Uh, this is just a curiosity, but do you have a reference for that last argument?

If true, it would mean most commercial code being developed today, since it's increasingly AI-generated, would actually be copyright-free. I don't think most Western courts would uphold that position.

▲

duskdozer 6 hours ago | parent [-]

https://news.ycombinator.com/item?id=47232289

	▲	pseudalopex 4 hours ago \| parent [-]
		The headline was misleading. The courts avoided to decide what Thaler could have copyrighted because he said he was not the author.

▲

vkou 6 hours ago | parent | prev [-]

> That only matters if expression of the original project really does end up in the rewrite, doesn't it?

If that were the case, nobody would bother with clean-room rewrites.

▲

nneonneo 6 hours ago | parent | prev [-]

Somewhat annoyingly, there's been research that suggests that models can pass information to each other via (effectively) steganographic techniques - specific but apparently harmless choices of tokens, wordings, and so on; see https://arxiv.org/abs/1712.02950 and https://alignment.anthropic.com/2025/subliminal-learning/ for some simple examples.

While it feels unlikely that a simple "write this spec from this code" + "write this code from this spec" loop would actually trigger this kind of hiding behaviour, an LLM trained to accurately reproduce code from such a loop definitely would be capable of hiding code details within the spec - and you can't reasonably prove that the frontier LLMs have not been trained to do so.

▲

duskdozer 6 hours ago | parent | prev | next [-]

Not if the codebase was included in training the implementer.

▲

fergie 7 hours ago | parent | prev | next [-]

Answer: probably not, as API-topography is also a part of copyright

Edit: this is wrong

▲

Tiberium 7 hours ago | parent | next [-]

Didn't the Google - Oracle case about Java APIs in Android https://en.wikipedia.org/wiki/Google_LLC_v._Oracle_America,_.... directly disprove this?

	▲	looperhacks 6 hours ago \| parent [-]
		In the end, the supreme court case decided that the re-implementation fell under fair use, it did not answer the copyright question.

▲

scosman 7 hours ago | parent | prev | next [-]

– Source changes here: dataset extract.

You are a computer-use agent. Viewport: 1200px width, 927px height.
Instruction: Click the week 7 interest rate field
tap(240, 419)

The courts decided that wasn’t true for IBM, Java and many other cases. API typography describes functionality, which isn’t copyrightable (IANAL).

▲

Keyframe 7 hours ago | parent | prev [-]

Wasn't Oracle vs Google about all of that?

▲

actionfromafar 7 hours ago | parent | prev [-]

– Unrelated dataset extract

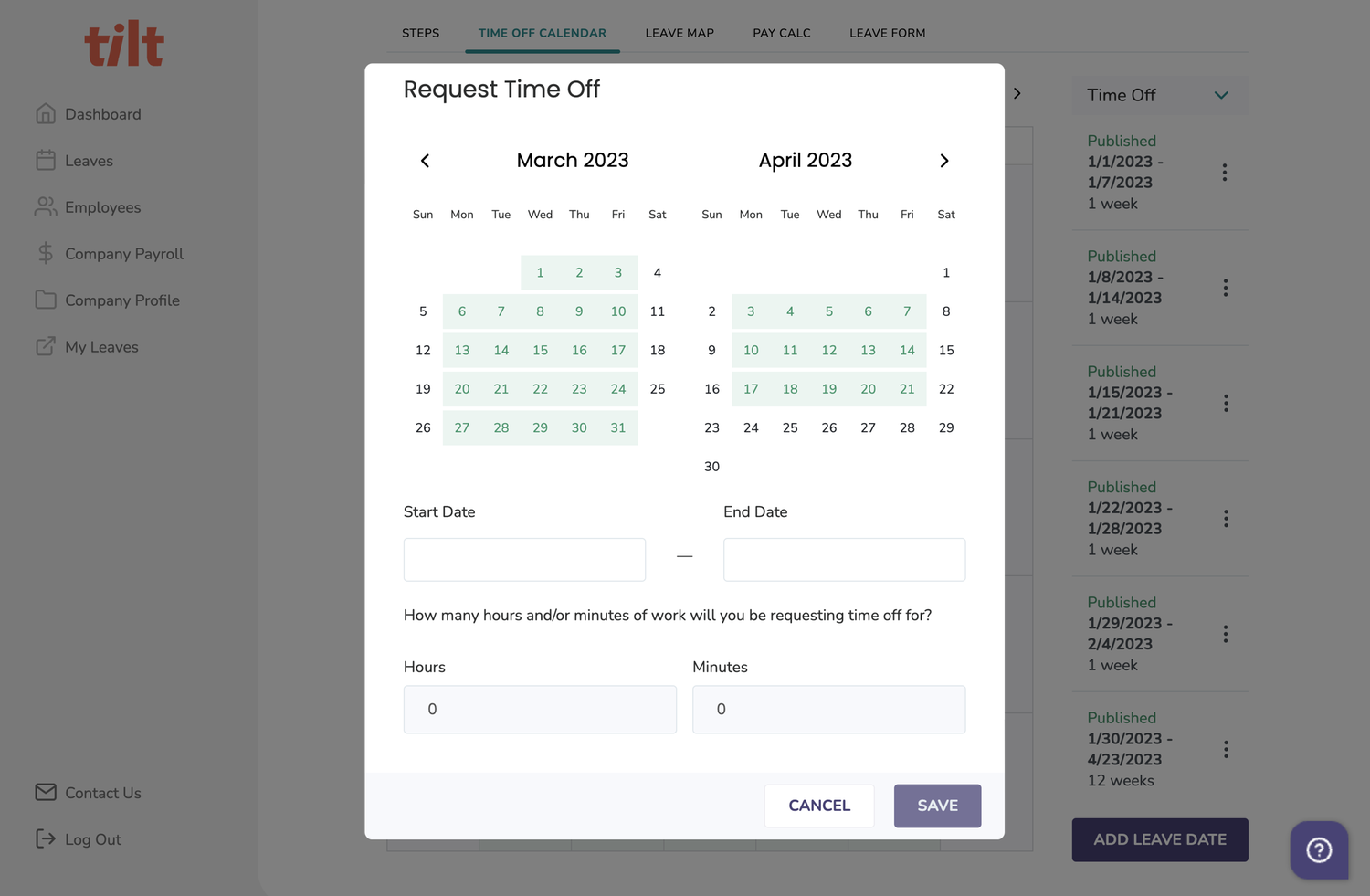Click inside the Start Date field
Screen dimensions: 1370x896
524,559

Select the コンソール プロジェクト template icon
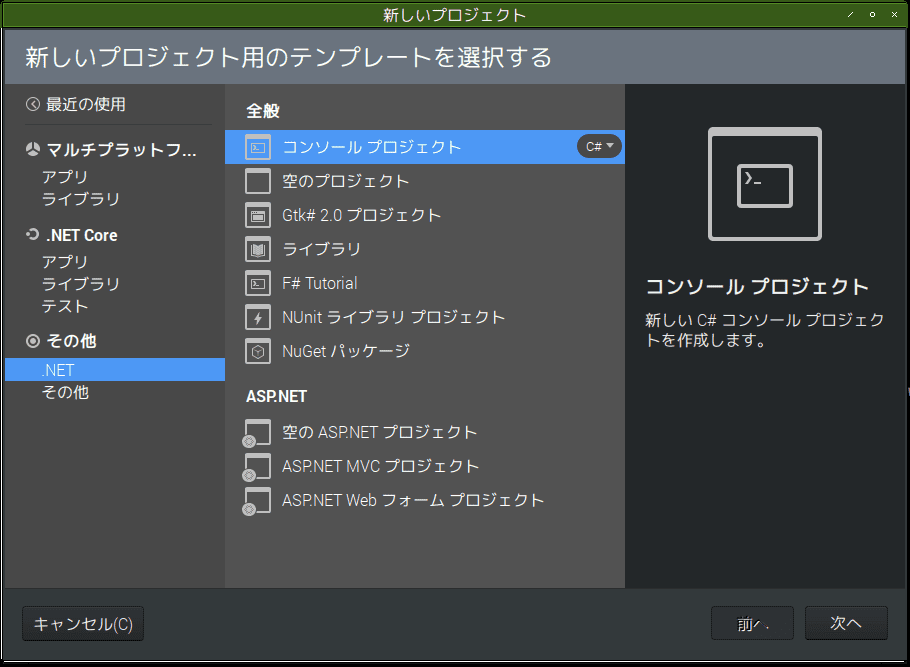[x=257, y=146]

Yeah I think, the Compaq / IBM precedent can only superficially apply. It would be like having two teams only meet in a room full of documentation - but both teams crammed the source code the day before. (That, the source code you are "reverse engineering" is in the training data.) It doesn't make sense.

Also, it's weird that it's okay apparently to use pirated materials to teach an LLM, but maybe not to disseminate what the LLM then tells you.